# THE PROBLEM
Copy out each line of the data below in which "image" appears.

# RECORDS SHOWN
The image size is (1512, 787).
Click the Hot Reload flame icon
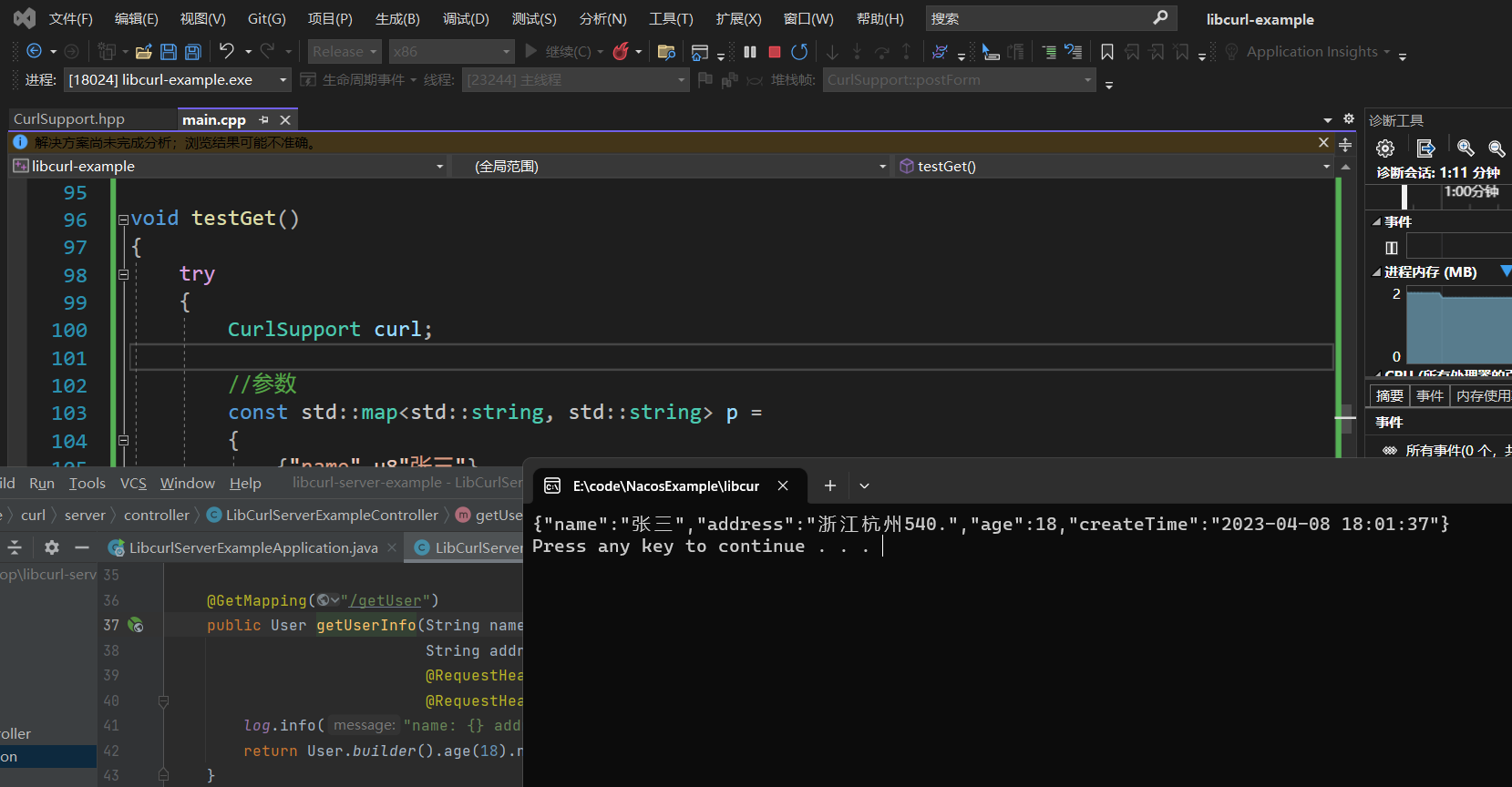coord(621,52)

---

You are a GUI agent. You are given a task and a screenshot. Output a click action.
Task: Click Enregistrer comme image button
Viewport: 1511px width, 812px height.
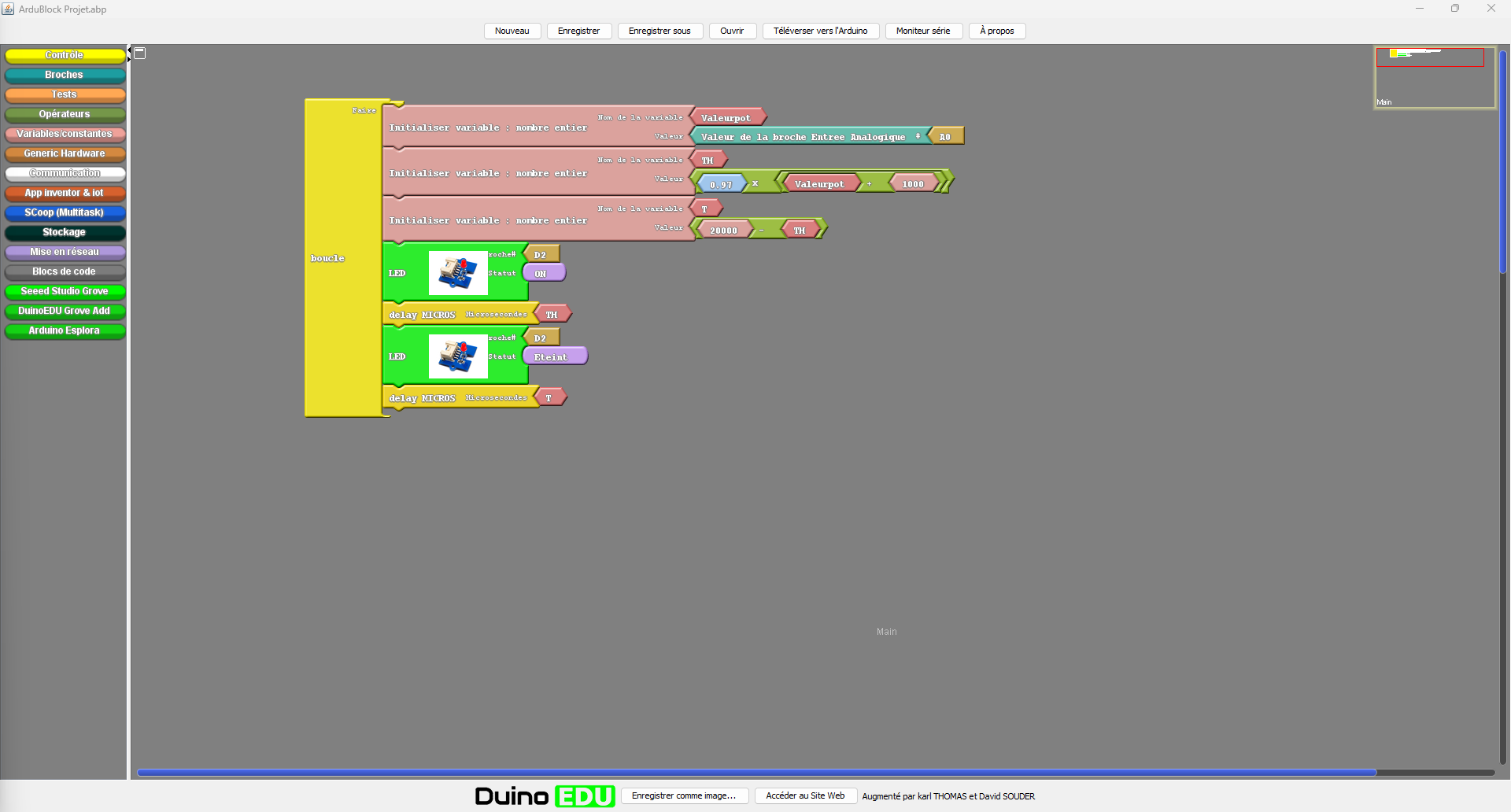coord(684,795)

# WRITTEN RESPONSE
The image size is (1512, 787).
Task: Click Enregistrer comme image button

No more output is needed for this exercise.